Yesterday I volunteered to help clean and organize a closet at my kids’ school. This is exactly the sort of volunteer gig I like; I would much rather sort through piles of toner cartridges than have anything to do with the carnival.
Shoved in a low corner was small box labeled “archives.” I was surprised to find six beautiful photo albums inside, the oldest dating back to 1931.
These albums contain a lot of what you would expect: pages full of class pictures, event invitations, and newspaper clippings. But there are some surprises too. There’s a copy of a questionnaire sent home to parents about their child’s sleeping habits, TV habits, and allowance. Copies of the PTA budget. And my personal favorite: a letter sent from the principal spelling out the circumstances under which students were allowed to eat lunch at school rather than go home for lunch (subzero weather or with special teacher permission only).
That letter was sent in 1955, and back then it must have been quite normal for students to go home for their lunch. But whoever saved that letter must have had a sense of history. Did she know how much the world would change in the next seventy-five years? That we don’t expect children to walk anywhere by themselves anymore?
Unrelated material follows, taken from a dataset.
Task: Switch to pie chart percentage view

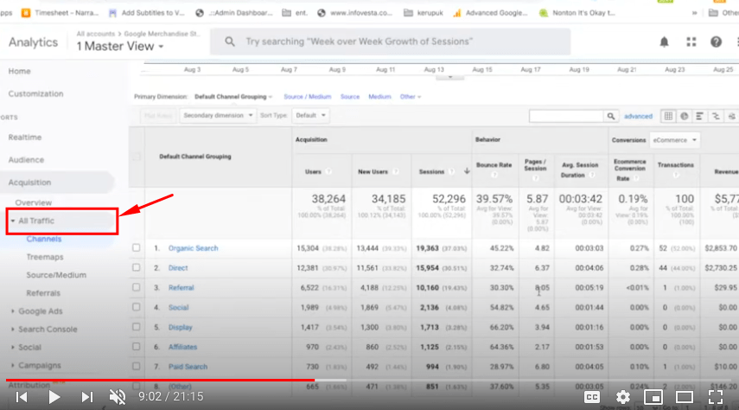Action: tap(684, 115)
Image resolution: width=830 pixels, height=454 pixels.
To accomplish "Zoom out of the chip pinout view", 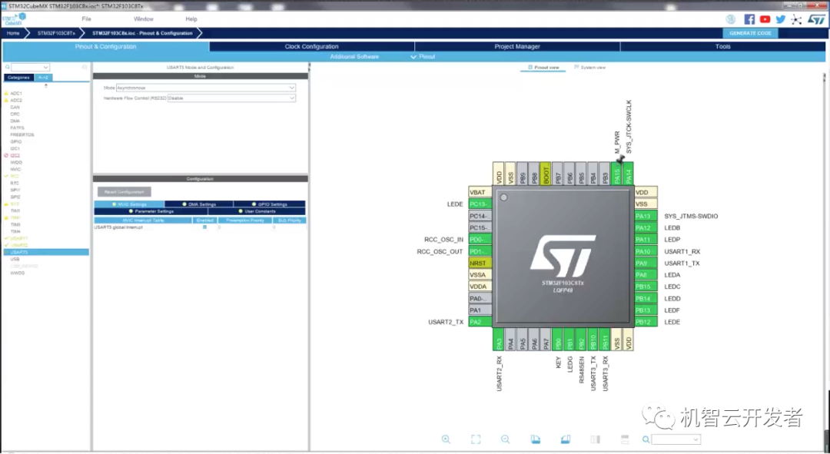I will pos(505,439).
That there are very few stay-at-home parents left who are around to make lunch for their school-age children in the middle of the day?
She could not have known how shocking that letter would be to the PTA parents of 2023, but she chose to save it anyway. She also thought someone might want to know that the entire PTA budget for the 1951-1952 school year was $993.50, and you know what? I do want to know that.
So now I’m trying to wrap my head around what it means to have a sense of history. I think it has something to do with appreciating the mundane details of our daily lives. Something to do with recognizing the impermanence of it all.
And yet… I am still going to recycle pretty much every piece of paper that comes into my house. So much for my sense of history.